> _What is required_
Arrange every line of the items below as a numbered list, leaving out any blank lines.

> _Material shown_

————————

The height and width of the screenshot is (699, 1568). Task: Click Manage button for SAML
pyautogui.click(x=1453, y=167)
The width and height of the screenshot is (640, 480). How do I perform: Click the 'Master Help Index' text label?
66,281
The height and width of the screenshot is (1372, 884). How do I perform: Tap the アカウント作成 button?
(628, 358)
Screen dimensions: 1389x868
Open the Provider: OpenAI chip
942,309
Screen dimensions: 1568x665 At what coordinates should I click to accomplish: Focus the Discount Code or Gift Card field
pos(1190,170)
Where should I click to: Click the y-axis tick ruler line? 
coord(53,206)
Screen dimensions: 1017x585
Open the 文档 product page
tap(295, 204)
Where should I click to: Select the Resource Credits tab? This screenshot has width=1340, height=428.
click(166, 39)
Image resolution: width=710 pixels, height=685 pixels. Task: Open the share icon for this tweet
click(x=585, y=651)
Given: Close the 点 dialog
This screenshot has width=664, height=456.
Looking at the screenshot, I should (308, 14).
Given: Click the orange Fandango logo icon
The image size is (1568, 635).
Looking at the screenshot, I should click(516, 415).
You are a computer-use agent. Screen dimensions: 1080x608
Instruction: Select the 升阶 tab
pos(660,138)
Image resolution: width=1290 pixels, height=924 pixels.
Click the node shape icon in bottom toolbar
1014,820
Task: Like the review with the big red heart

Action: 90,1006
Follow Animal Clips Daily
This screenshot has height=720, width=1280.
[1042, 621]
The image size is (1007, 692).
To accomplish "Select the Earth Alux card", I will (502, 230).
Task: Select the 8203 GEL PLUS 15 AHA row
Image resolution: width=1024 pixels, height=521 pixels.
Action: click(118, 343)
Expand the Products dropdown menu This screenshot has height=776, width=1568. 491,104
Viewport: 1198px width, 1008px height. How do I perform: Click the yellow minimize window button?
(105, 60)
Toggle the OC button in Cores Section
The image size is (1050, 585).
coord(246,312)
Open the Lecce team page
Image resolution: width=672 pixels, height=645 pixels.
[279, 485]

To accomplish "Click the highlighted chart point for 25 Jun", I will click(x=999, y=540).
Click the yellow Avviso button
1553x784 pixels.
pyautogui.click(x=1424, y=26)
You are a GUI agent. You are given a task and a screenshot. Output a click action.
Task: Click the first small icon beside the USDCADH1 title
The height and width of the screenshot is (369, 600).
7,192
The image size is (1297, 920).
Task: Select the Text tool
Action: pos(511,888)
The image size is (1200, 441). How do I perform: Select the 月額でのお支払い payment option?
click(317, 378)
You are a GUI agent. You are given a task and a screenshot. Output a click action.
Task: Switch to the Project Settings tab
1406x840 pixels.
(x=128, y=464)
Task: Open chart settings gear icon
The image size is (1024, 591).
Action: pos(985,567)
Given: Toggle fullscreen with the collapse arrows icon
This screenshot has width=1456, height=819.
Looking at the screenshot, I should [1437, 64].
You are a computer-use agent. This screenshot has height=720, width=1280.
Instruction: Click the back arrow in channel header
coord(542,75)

————————

> _Final result_
1. The height and width of the screenshot is (699, 1568). Task: Click Manage button for SAML
2. pyautogui.click(x=1453, y=167)
3. The width and height of the screenshot is (640, 480). How do I perform: Click the 'Master Help Index' text label?
4. 66,281
5. The height and width of the screenshot is (1372, 884). How do I perform: Tap the アカウント作成 button?
6. (628, 358)
7. Screen dimensions: 1389x868
8. Open the Provider: OpenAI chip
9. 942,309
10. Screen dimensions: 1568x665 At what coordinates should I click to accomplish: Focus the Discount Code or Gift Card field
11. pos(1190,170)
12. Where should I click to: Click the y-axis tick ruler line? 
13. coord(53,206)
14. Screen dimensions: 1017x585
15. Open the 文档 product page
16. tap(295, 204)
17. Where should I click to: Select the Resource Credits tab? This screenshot has width=1340, height=428.
18. click(166, 39)
19. Image resolution: width=710 pixels, height=685 pixels. Task: Open the share icon for this tweet
20. click(x=585, y=651)
21. Given: Close the 点 dialog
22. This screenshot has width=664, height=456.
23. Looking at the screenshot, I should (308, 14).
24. Given: Click the orange Fandango logo icon
25. The image size is (1568, 635).
26. Looking at the screenshot, I should click(516, 415).
27. You are a computer-use agent. Screen dimensions: 1080x608
28. Instruction: Select the 升阶 tab
29. pos(660,138)
30. Image resolution: width=1290 pixels, height=924 pixels.
31. Click the node shape icon in bottom toolbar
32. 1014,820
33. Task: Like the review with the big red heart
34. Action: 90,1006
35. Follow Animal Clips Daily
36. This screenshot has height=720, width=1280.
37. [1042, 621]
38. The image size is (1007, 692).
39. To accomplish "Select the Earth Alux card", I will (502, 230).
40. Task: Select the 8203 GEL PLUS 15 AHA row
41. Image resolution: width=1024 pixels, height=521 pixels.
42. Action: click(118, 343)
43. Expand the Products dropdown menu This screenshot has height=776, width=1568. 491,104
44. Viewport: 1198px width, 1008px height. How do I perform: Click the yellow minimize window button?
45. (105, 60)
46. Toggle the OC button in Cores Section
47. The image size is (1050, 585).
48. coord(246,312)
49. Open the Lecce team page
50. Image resolution: width=672 pixels, height=645 pixels.
51. [279, 485]
52. To accomplish "Click the highlighted chart point for 25 Jun", I will click(x=999, y=540).
53. Click the yellow Avviso button
54. 1553x784 pixels.
55. pyautogui.click(x=1424, y=26)
56. You are a GUI agent. You are given a task and a screenshot. Output a click action.
57. Task: Click the first small icon beside the USDCADH1 title
58. The height and width of the screenshot is (369, 600).
59. 7,192
60. The image size is (1297, 920).
61. Task: Select the Text tool
62. Action: pos(511,888)
63. The image size is (1200, 441). How do I perform: Select the 月額でのお支払い payment option?
64. click(317, 378)
65. You are a GUI agent. You are given a task and a screenshot. Output a click action.
66. Task: Switch to the Project Settings tab
67. 1406x840 pixels.
68. (x=128, y=464)
69. Task: Open chart settings gear icon
70. The image size is (1024, 591).
71. Action: pos(985,567)
72. Given: Toggle fullscreen with the collapse arrows icon
73. This screenshot has width=1456, height=819.
74. Looking at the screenshot, I should [1437, 64].
75. You are a computer-use agent. This screenshot has height=720, width=1280.
76. Instruction: Click the back arrow in channel header
77. coord(542,75)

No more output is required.